● Passage shown:
--

Nonetheless, progress towards resolving these issues, while still on a micro-scale, is encouraging:
  • Coordinating technical assistance: In Tanzania, for example, the Global Fund’s country coordinating mechanism, TACAIDS, also coordinates PEPFAR’s efforts in technical assistance and health systems strengthening. PEPFAR has been funding a comprehensive costing and commodity forecasting study, which will benefit both funders. In Haiti, both organizations are mapping contributions, identifying duplicities, and developing cost-sharing principles. In Malawi, PEPFAR has been shifting towards supplying mostly technical assistance, whereas the Global Fund is focusing more on the procurement of commodities.
  • Coordinating procurement: The Global Fund has a voluntary pooled procurement mechanism which it’s seeking to expand in the upcoming months. This will complement attempts to reform country coordinating mechanisms to include a PEPFAR liaison. Similarly, the Global Fund is seeking to harmonize supply chain management for more efficient use and coverage, which would help coordinate procurement between the two funders.
  • Eliminating duplicities in reporting and increasing data quality: Paul Bouey, Deputy US Global AIDS Coordinator, announced an initiative by PEPFAR and the Global Fund that will seek to harmonize reporting between Global Fund, PEPFAR and UNAIDS. This would eliminate parallel reporting systems and focus resources to strengthen country measurement systems. Currently, Global Fund is creating monitoring and evaluation profiles for its high-impact countries, and PEPFAR is supporting a variety of data collection efforts such as vital registration systems in Malawi, IT integration in Zambia and integration of statistical systems in Namibia and South Africa. Similarly, the Global Fund seeks to move from “checklisting” to “enabling” as it devises an approach tailored by country, which will only be possible with better data.

--

● Exercises to complete:
**a)** Answer each question from the passage on PEPFAR and Global Fund coordination.
(i) Which body is the Global Fund's country coordinating mechanism in Tanzania?
(ii) In Malawi, what is the Global Fund focusing more on?
(iii) Who announced the initiative to harmonize reporting between the Global Fund, PEPFAR and UNAIDS?
**b)** Decide whether each statement agrees with the passage on PEPFAR and Global Fund coordination. Answer yes or no, and quote the words from the passage that decide it.
(i) In Haiti, both organizations are developing cost-sharing principles.
(ii) The Global Fund's pooled procurement mechanism is mandatory.
(iii) PEPFAR is supporting IT integration in Namibia.

● Source material:
--

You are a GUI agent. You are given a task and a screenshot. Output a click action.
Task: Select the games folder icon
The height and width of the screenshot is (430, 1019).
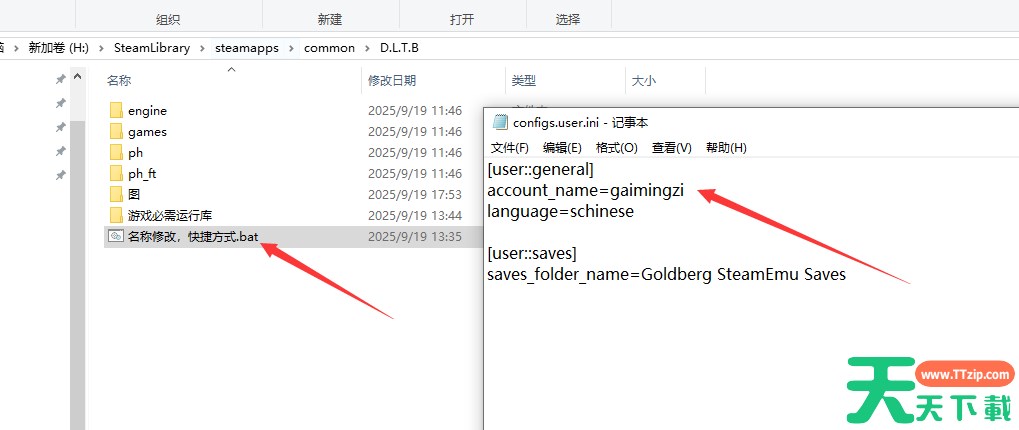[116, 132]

--

● Answer set:
**a)**
(i) TACAIDS
(ii) The procurement of commodities
(iii) Paul Bouey, Deputy US Global AIDS Coordinator

**b)**
(i) Yes: "In Haiti, both organizations are mapping contributions, identifying duplicities, and developing cost-sharing principles."
(ii) No: "The Global Fund has a voluntary pooled procurement mechanism"
(iii) No: "IT integration in Zambia and integration of statistical systems in Namibia and South Africa"